Most acne medication helps poorly

To treat acne on a free sale there are more than hundred drugs.

Most of the most known contain benzoyl peroxide, which eliminates excess fat and can lightly alleviate the condition. Even if these drugs do not help, they are still far less harmful than equally ineffective means sold by prescription.

Over the years, doctors have tried to treat acne with antibiotics such as tetracycline and erythromycin, vitamin A in huge (and dangerous) doses, zinc sulfate tablets, cortisone, injections of corticosteroids, hormone therapy, ultraviolet radiation, lotions with sulfur, sodium thiosulfate, salicylic acid in various combinations with alcohol, dermabrasion, chemical cleansing of the face, X-ray irradiation and, paradoxically, gynecological operations!

Despite the attendant risk, they prescribe various drugs of tetracycline. Long-term use of this antibiotic can make the child's body susceptible to serious infections, as the medicine kills not only harmful bacteria, but also useful ones. This opens the way for infections that were rare thirty or forty years ago. In small children, tetracycline can permanently stain teeth yellow and even penetrate bone tissue.

To victims of an acne with scars and roughnesses on the face doctors suggest to improve appearance with the help of dermabrasion.
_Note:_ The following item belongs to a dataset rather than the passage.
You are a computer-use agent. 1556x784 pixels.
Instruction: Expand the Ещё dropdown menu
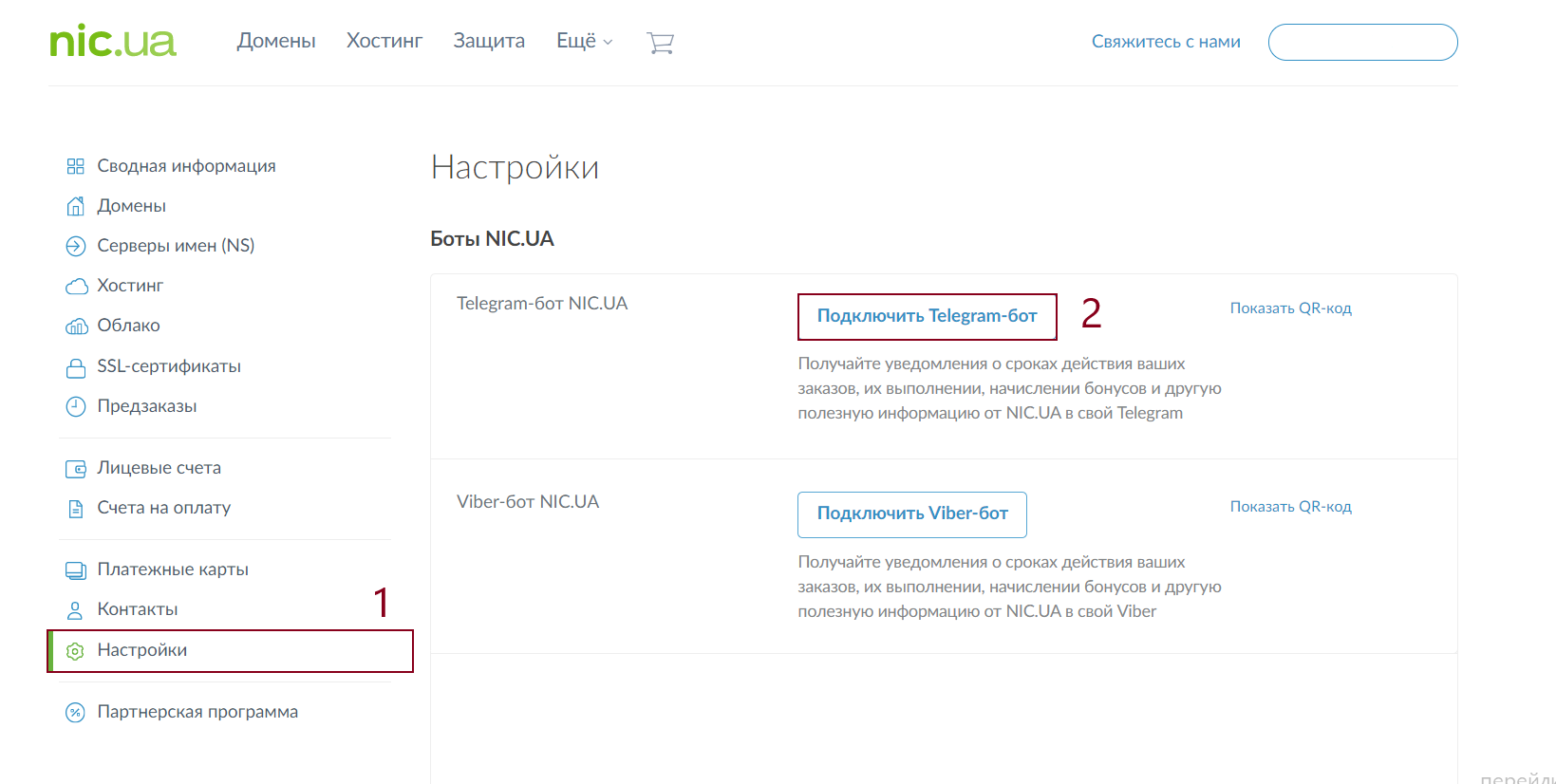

This procedure involves scraping the affected skin with sandpaper, wire brushes and other abrasives. The effectiveness of dermabrasion is still unknown.

Studies have shown that treating scars and uneven skin with dermabrasion at best does not bring the desired result, at worst - it does not help at all and is often accompanied by undesirable consequences. Buying Accutane and using it, is basically different from other drugs against acne. It acts and destroys acne.